I think, then, we ought not, in dealing with poverty, to ignore the possibility that inferiority of hereditary type may be a factor in it. If people who cannot support a family actually have children, I would wish these to have as good a chance as any; but so far as possible I would prevent such people from having children. I favor reforms aimed at reducing the infant death-rate, but think they should be accompanied by other reforms aimed at reducing the birth-rate among those who are unable to maintain the social standards.
Let me suggest an actual problem. It is well known that the birth-rate of the Negroes in the South is very high, so high that if it were not largely offset by a very high infant death-rate, the colored people would soon overwhelm the whites. Apparently, then, if social reforms were rapidly introduced lowering the death-rate of colored children to that of the whites, without other reforms tending to lower their birth-rate, this overwhelming would actually take place. I ask, then, whether, from the white standpoint at least, this one-sided reform would not be worse than none, and whether we might not make a similar mistake by pushing improvements in the care and feeding of infants without at the same time pushing eugenic measures aimed at raising the standard of heredity in the infants born.
No doubt the shifting conditions of our society may bring it to pass that large numbers are living below the social standards from reasons quite apart from natural incapacity. This is evidently the case with immigrants coming from countries of lower standards and often undergoing here exceptional economic and moral pressure. The presumption is that any social inferiority they may exhibit is due to environmental rather than hereditary causes. I suppose the fact that most social workers in America deal largely or wholly with immigrants has much to do with the prevalence among them of the view that the hereditary causes of poverty are unimportant. The greater stress put upon the latter in England may be connected with the different character of English poverty.
The social conditions best for the maintenance of the biological type are neither very harsh nor very easy. We need a real struggle to supply a test of what can make good in life, but the conditions of this struggle should ameliorate with social progress. Any test should conform to the normal conditions of the system for which the test is made; and any social struggle that is on a lower plane is not a good test.
I have heard it asserted that the best types are those that can survive under the worst conditions; but this is patently false. The test of extreme physical hardship in infancy would probably tend to eliminate the higher intellectual capacities. The best types are simply those capable of the best function, and the more nearly we can make good function on a high social level the test of survival the better.
Hardly anything gives rise to more confusion than discussing the “struggle for existence” without a clear understanding of the relativity of all struggle to conditions and standards. When you say, “The struggle for existence is a good thing,” the thoughtless infer that the harsher it is the better. On the other hand, when you say, “The struggle for existence (under misery conditions) is degrading,” the thoughtless of another bias conclude that it ought to be abolished and life made comfortable to all, regardless of achievement. We need a struggle, with standards to arouse exertion and to shut out incompetence; and these standards should be the highest in social requirement, and their enforcement the most humane that we are able to establish. I take it that we are trying to pass from low standards and brutal or haphazard means of enforcement to a higher condition in both respects.

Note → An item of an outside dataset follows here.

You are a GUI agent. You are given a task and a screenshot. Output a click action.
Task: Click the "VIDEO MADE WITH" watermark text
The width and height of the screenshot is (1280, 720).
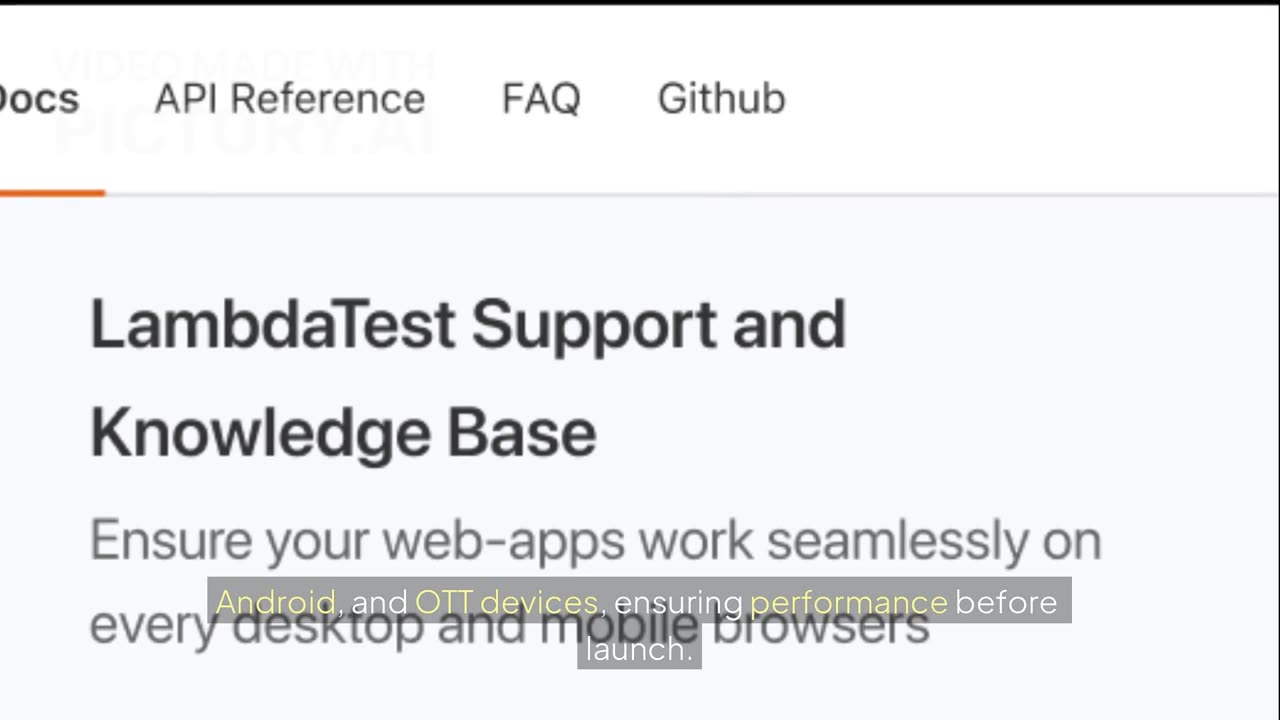(x=243, y=66)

We need to distinguish rather sharply between moderate hardship and a really degrading poverty, or, if you please, between poverty and misery,[[60]] between a state in which social standards can be maintained and one in which they inevitably break down. The latter means general retrogression, and is accompanied by conditions, such as ignorance, disease and vice, which are destructive of biological standards as well as social. The former permits that real but not brutal struggle for existence which is a part of the life of every people and essential as a guarantee against degeneration.
Is it not true that moderate economic hardship acts as a frontier, a fighting-line, where fundamental standards, both biological and social, are maintained, and hardy and humane types of men are developed? There are kinds and degrees of difficulty, sufficient to be exacting but not enough to be destructive, that test and sift and reinvigorate the people who pass through them.
The case of the present immigrant to America is not so different from that of the pioneer as we are apt to think. He also comes from a crowded place to a place of opportunity, and strives by a bold venture to better his condition and enlarge the boundaries of life. Some succeed and some fail; accident, we must admit, plays a great part. Many of the attendant conditions are unfair and demoralizing—as was the case with the pioneers. Nevertheless, the general outcome, even as things go now (and we may hope to make them go much better), is the fostering of vigorous types. The history of those who have been in this country for two or three generations makes this fairly evident.
We need to watch this fighting-line and take care of the wounded—see to it, that is, that those who fall into misery are given a chance to recover, if they are capable of it, and at any rate are not allowed to extend their condition to whole neighborhoods and form infectious misery environments. Unless we can abolish the struggle altogether, which seems neither possible nor desirable, I do not see how we can expect to avoid sporadic misery as a by-product of it; but what we can do is so to standardize the conditions of the struggle and the care of those who fail as to prevent the growth of a self-perpetuating misery class.